Yunus Emre: Aşkın Yolculuğu (يونس أمره: آشقین يولجيلغی) is a Turkish historical drama television series created by Mehmet Bozdağ, starring Yusuf Gökhan Atalay as the leading role. It premiered on TRT 1 in Turkey on June 18, 2015. It centers around the life of Yunus Emre, the 13th-century Anatolian Sufi poet who greatly influenced Anatolian culture.

==Plot==
In 13th-century Anatolia, as Mongol invasions get more frequent, Yunus Emre travels to Nallihan where he establishes himself as a Seljuk official.
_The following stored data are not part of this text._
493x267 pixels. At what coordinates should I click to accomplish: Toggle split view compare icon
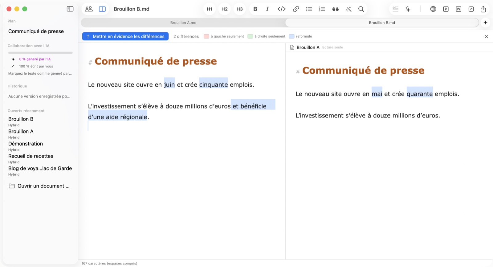pyautogui.click(x=102, y=9)
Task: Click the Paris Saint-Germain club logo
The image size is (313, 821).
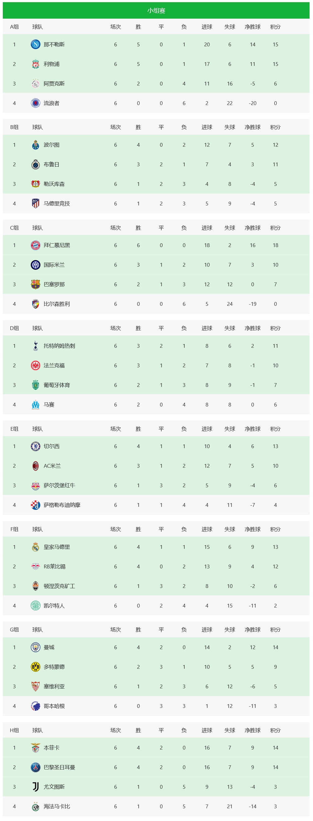Action: pyautogui.click(x=35, y=767)
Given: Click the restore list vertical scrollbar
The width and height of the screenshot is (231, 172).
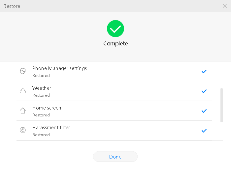Looking at the screenshot, I should click(221, 105).
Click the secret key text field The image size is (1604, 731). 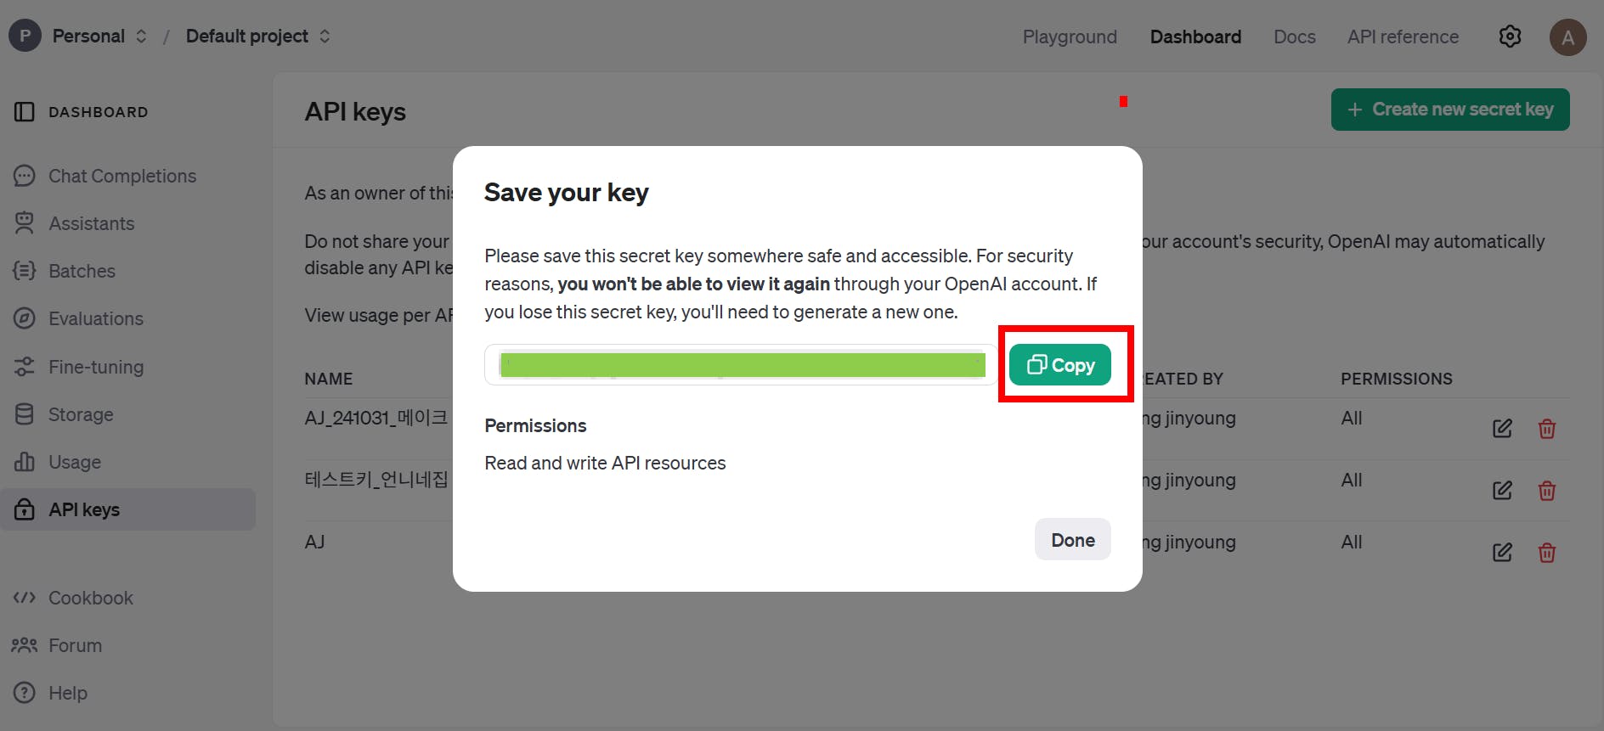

After joining Taptuk Emre's dergâh (dervish monastery), he proceeds to follow his journey to become a dervish.

== Cast and characters ==

| Played by | Character |
|---|---|
| Yusuf Gökhan Atalay | Yunus Emre |
| Payidar Tüfekçioglu | Tapduk Emre |
| Baran Akbulut | Molla Kasim |
| Asuman Çakir | Hanim Ana |
| Seda Tosun (2015-2016) Pelin Orhuner (2016) | Bacim Sultan |
| Müge Uyar | Kira |
| Mehmet Çepiç | Ahi Mesud |
| Mehmet Ali Tuncer | Boluluzade Ali Tayagu |
| Ruzgar Aksoy | Minberci Hassan |
| Sedat Erdis | Demirci Bayram |
| Murat Ercanli | Kececi Azmi |
| Ahmet Talay | Dülger Sahin |
| Umut Tanyolu | Yunus Guyende |
| Kaptan Gürman | Aynali |
| Saygin Asan | Aktar Hüsnü |
| Mehmet Önder | Sahin Bey |
| Serhan Toksoy | Saruhan |
| Arda Kalayci | Yetim Ismail |
| Mehmet Ali Kaptanlar | Candaroglu Argun Bey |
| Ceyda Kasabali | Zahide Sultan |

== Seasons ==

| Season | Episodes | Network |
|---|---|---|
| 1 | 22 | PTV Home and Netflix |
| 2 | 23 | PTV Home and Netflix |

== International broadcasting ==

| Country | Network | Series premiere |
|---|---|---|
| Uzbekistan | Azon TV | 13 May 2019 |
| Bangladesh | Channel i | 20 April 2019 |
| Turkey | TRT 1, TRT Diyanet | 18 June 2015, 11 January 2016 |
| Pakistan | PTV Home | 23 November 2020 |

== Production ==
The series is written and produced by Mehmet Bozdağ and Mustafa Tatçi, it is directed by Emre Konuk and Kamil Aydin. The theme music was produced by Zeynep Alasya, Alpay Göltekin and Caner Özkan. It has aired since June 18, 2015 on TRT 1.

== Reception ==
The series received critical acclaim in Turkey and was a success. In Pakistan, the Prime Minister of Pakistan, Imran Khan urged Pakistani people to watch the movie if they are interested in Sufism. The show was then dubbed in Urdu and was aired on PTV Home and was well-received by Pakistani people.

==See also==
- List of Islamic films
- Diriliş: Ertuğrul
- Kuruluş: Osman
- Bab'Aziz
- El Haimoune
- Alif (TV series)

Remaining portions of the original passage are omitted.